Tak lupa aku juga menutup telinga dan hati agar tidak mendengar pujian yang mereka lontarkan pada Mas Yanto. Asal tahu saja, semua aku lakukan demi menurunkan sifat cemburu dan posesifku. Berusaha tampak wajar saat suamiku diburu para wanita cantik.
Aku benar-benar mempersiapkan mental baja agar tidak kalah menghadapi penggemar Mas Yanto yang terkadang datang tiba-tiba. Bahkan sempat ada seorang gadis yang rela menunggui kami melakukan interview kepada salah seorang warga.
Adam dan Sherly selalu tertawa lebar seolah mengejekku saat para pengemar Mas Yanto datang mengerubuti bak semut. Seolah ada kesenangan dan hiburan tersendiri atas kemalanganku. Namun, aku tidak terlalu menghiraukan bagiku cukup tahu bahwa mereka juga peduli.

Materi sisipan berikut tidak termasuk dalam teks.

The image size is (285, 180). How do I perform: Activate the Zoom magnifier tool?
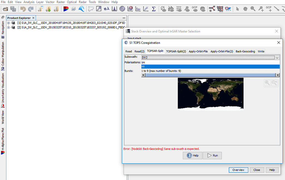tap(253, 9)
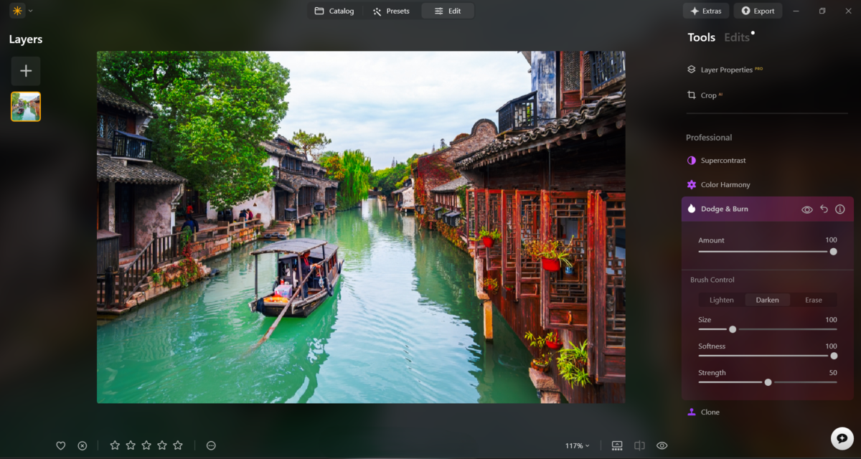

Tidak seru rasanya kalau sesame teman hanya saling diam tanpa ada ledekan, cemoohan atau ejekan yang mengandung saling keterikatan satu sama lain. Seperti itulah yang aku rasakan pada mereka, ejekan mereka bukan berarti meraka benar-benar menyukai kesialanku. Sebaliknya merekalah yang menguatkanku.
Keberadaan mereka hiburan bagiku untuk mengalihkan cemburu dan posesifku. Lelucon mereka adalah nyawaku untuk tetap mempertahankan si Mas Dukun tampan idola dusun.
Ternyata diantara sekian penduduk, ada juga yang tidak mengenal dukun Yanto, suamiku tersayang. Ada perasaan lega juga, karena pamor suamiku sedikit bergeser karena ketidaktahuan Linda. Girang rasanya menjadi saksi utama ketidaktahuan Linda pada Mas Yanto.
Kali ini aku yang tersenyum sedikit cerah karena Linda yang cuek dan tidak peduli dengan Mas Yanto. Bahkan pengusirannya diawal tadi sudah membuatku curiga sebab selama ini para pemilik rumah akan heboh sendiri saat kami datang.
Lebih tepatnya karena Mas Yanto datang. Mereka seolah mendapat tamu kehormatan dan special. Kami sampai dijamu aneka jenis makanan. Pokoknya sejak Mas Yanto bergabung kita tidak pernah kelaparan. Bekal kami utuh. Sampai pulang pun kami diberi buah tangan yang tidak sedikit.
“Mas dukun, saya percaya padamu,” seru Linda sebelum kami pamitan.
Senyumku yang tadi bersinar kembali meredup mendengar ucapan Linda.